To add to this: the bottom line is that this smaller version of the patch:
diff --git a/arch/x64/arch-elf.cc b/arch/x64/arch-elf.cc
index ebe40996..4c513150 100644
--- a/arch/x64/arch-elf.cc
+++ b/arch/x64/arch-elf.cc
@@ -70,16 +70,28 @@ bool object::arch_relocate_rela(u32 type, u32 sym, void
*addr,
memcpy(addr, sm.relocated_addr(), sm.size());
break;
}
- case R_X86_64_64:
- *static_cast<void**>(addr) = symbol(sym).relocated_addr() + addend;
+ case R_X86_64_64: {
+ auto _sym = symbol(sym, true);
+ if (_sym.symbol) {
+ *static_cast<void**>(addr) = _sym.relocated_addr() + addend;
+ }
break;
+ }
case R_X86_64_RELATIVE:
*static_cast<void**>(addr) = _base + addend;
break;
case R_X86_64_JUMP_SLOT:
- case R_X86_64_GLOB_DAT:
- *static_cast<void**>(addr) = symbol(sym).relocated_addr();
+ case R_X86_64_GLOB_DAT: {
+ auto _sym = symbol(sym, true);
+ if (_sym.symbol) {
+ *static_cast<void**>(addr) = _sym.relocated_addr();
+ }
break;
+ }
// The next 3 types are intended to relocate symbols of thread local
variables
// defined with __thread modifier
//
would suffice to make ffmpeg run.
The remaining part is to better inform the user if such a missing symbol is
ACTUALLY used.
On Tuesday, August 20, 2019 at 11:25:13 AM UTC-4, Waldek Kozaczuk wrote:
>
> Thanks for the review. You can hopefully find some more related background
> info in this group post from a couple of days ago -
> https://groups.google.com/forum/#!msg/osv-dev/kmkqlZt2DRY/ijpde19DDQAJ
>
> On Tuesday, August 20, 2019 at 9:19:12 AM UTC-4, Nadav Har'El wrote:
>>
>>
>> On Tue, Aug 20, 2019 at 7:20 AM Waldemar Kozaczuk <[email protected]>
>> wrote:
>>
>>> The commit
>>> https://github.com/cloudius-systems/osv/commit/f5cc12d56dd986d2c7982c5738b1f859702b07fb
>>> addressed the issue #993 to relax handling of missing symbols in
>>> relocate_pltgot()
>>> when loading ELF objects with BIND_NOW. This patch on other hand
>>> attempts to close
>>> the gap of handling missing symbols this time in relocate_rela() during
>>> loading phase
>>> of ELF objects by dynamic linker.
>>>
>>
>> Do you have an understanding *why* issue #1023 is different from anything
>> we've seen
>> before, where the function is relocated by relocate_rela() and not
>> relocate_pltgot()?
>> My guess was that this function is somehow accessed as a *variable*
>> (e.g., its pointer is
>> copied or something) instead of as a real function call, but this was
>> just a guess...
>>
>
> Fixing #1023 was not a priority to me until I discovered it was preventing
> me from running ffmpeg (
> https://github.com/cloudius-systems/osv-apps/tree/master/ffmpeg) that I
> am helping someone else to run. This app requires compiling from source and
> it used to work at some point. At first, it would fail with missing
> *versionsort* symbol. After I added this, it would fail with a missing
> symbol from the family of posix_spawnattr_* functions. This rang a bell
> and this is how it led me to the issue 1023. After making simple
> modification like in an original RFC patch (see same mailing link) the app
> would happily work. As a matter of fact, I was able to run a version of
> ffmpeg from host.
>
> Honestly, I do not understand why this app, in this case, needs symbols
> resolution processed through relocate_rela() vs relocate_pltgot().
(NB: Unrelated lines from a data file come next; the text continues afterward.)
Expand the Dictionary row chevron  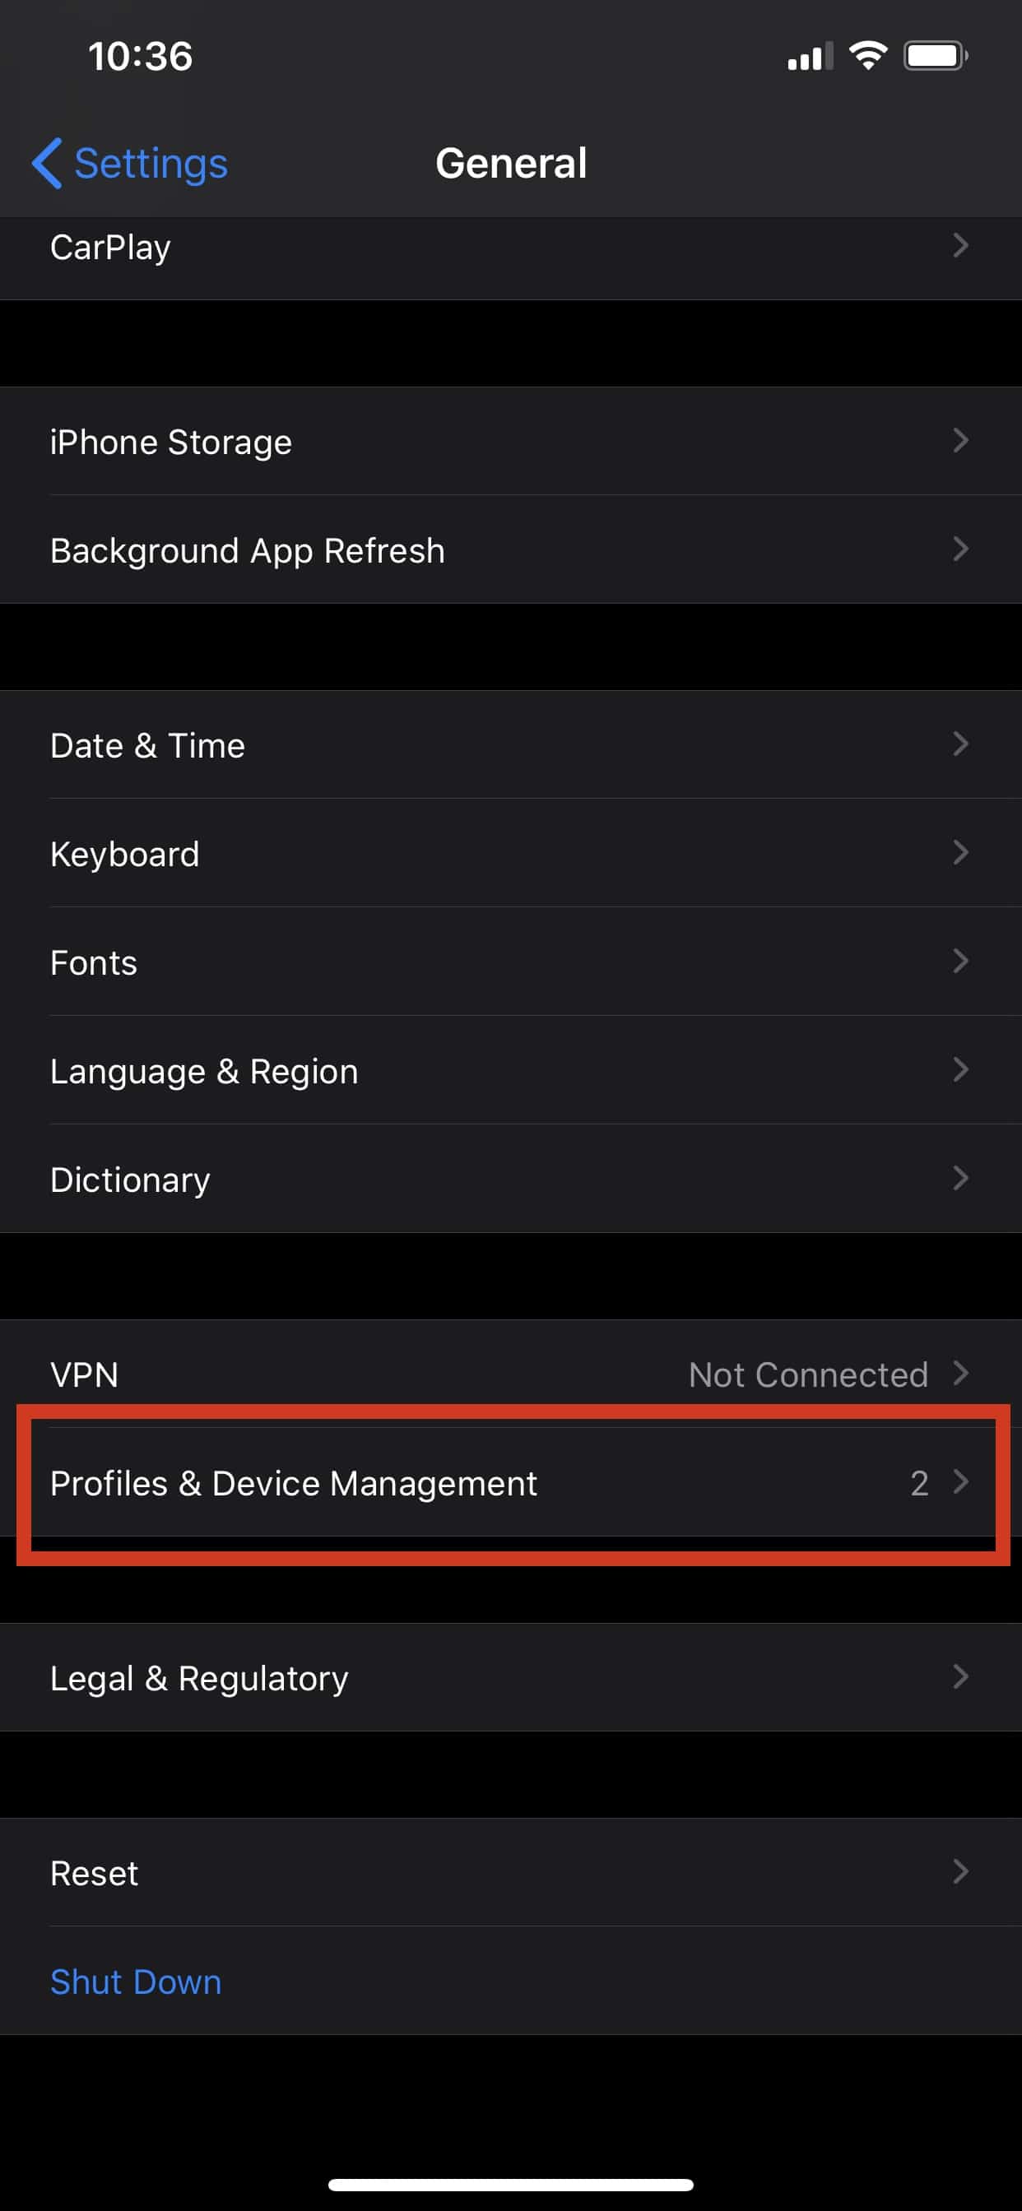coord(961,1178)
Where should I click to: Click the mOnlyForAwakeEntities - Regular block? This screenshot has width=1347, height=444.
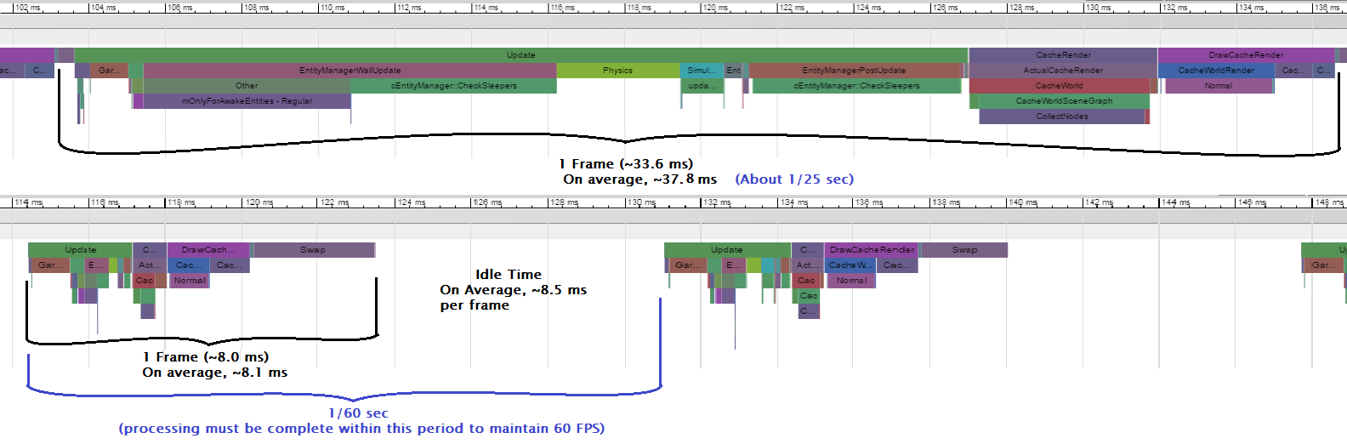(247, 101)
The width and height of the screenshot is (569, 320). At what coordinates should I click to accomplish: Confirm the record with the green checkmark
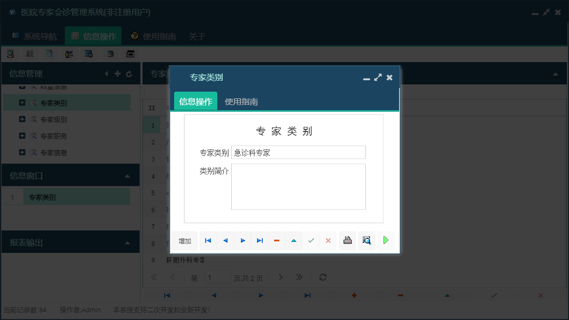pyautogui.click(x=311, y=240)
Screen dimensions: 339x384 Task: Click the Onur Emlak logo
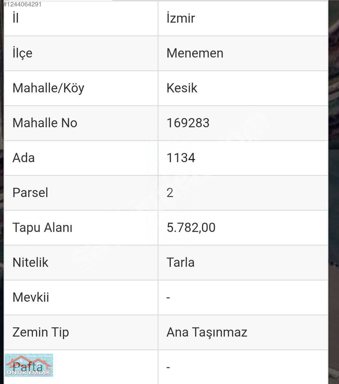tap(29, 365)

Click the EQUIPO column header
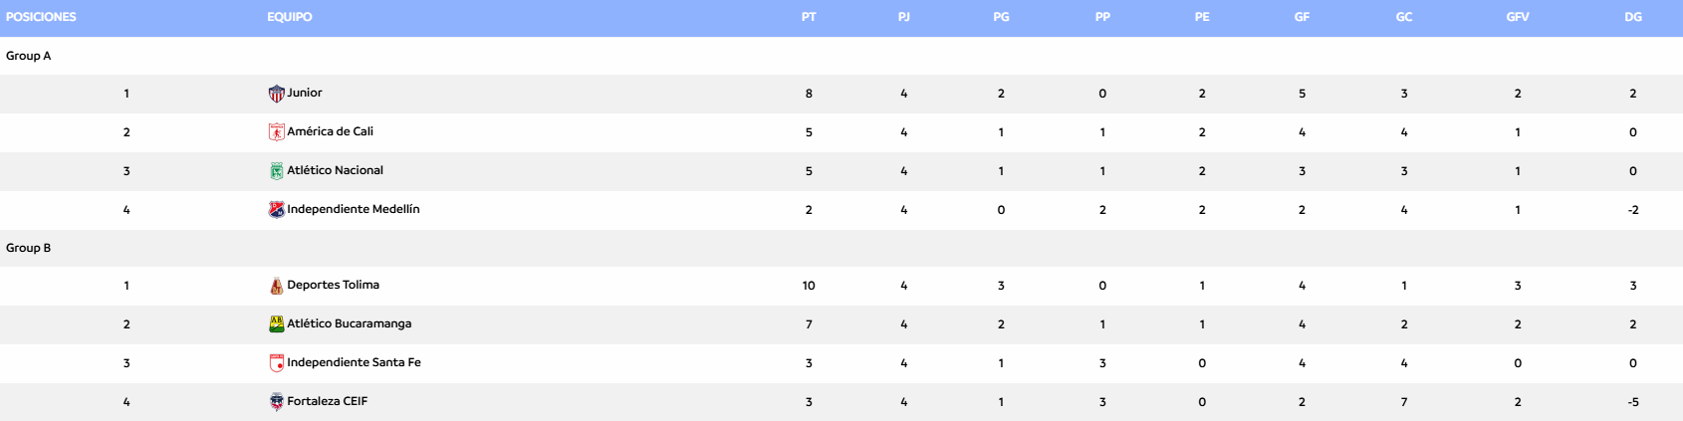pyautogui.click(x=289, y=17)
> Actually, that is why I was asking the question about R_X86_64_GLOB_DAT
> which I would think should apply to variables, not functions. But I think
> you guess about being function pointers is a good one. Could it be
> different compiler flags?
>
>>
>>
>>> The solution is similar to what we do in relocate_pltgot()
>>> - let missing symbol get ignored and hope they will not be used.
>>> However in this case we cannot rely on lazy symbol resolution
>>> logic that would catch missing symbol later when used and abort.
>>> Instead we place an indicator of missing symbol (special invalid address)
>>> which would trigger page fault when symbol accessed. This indicator
>>> allows
>>> us to distinguish missing symbol used scenario from other page fault
>>> related ones.
>>> This unfortunately does not tell us which missing symbol was used.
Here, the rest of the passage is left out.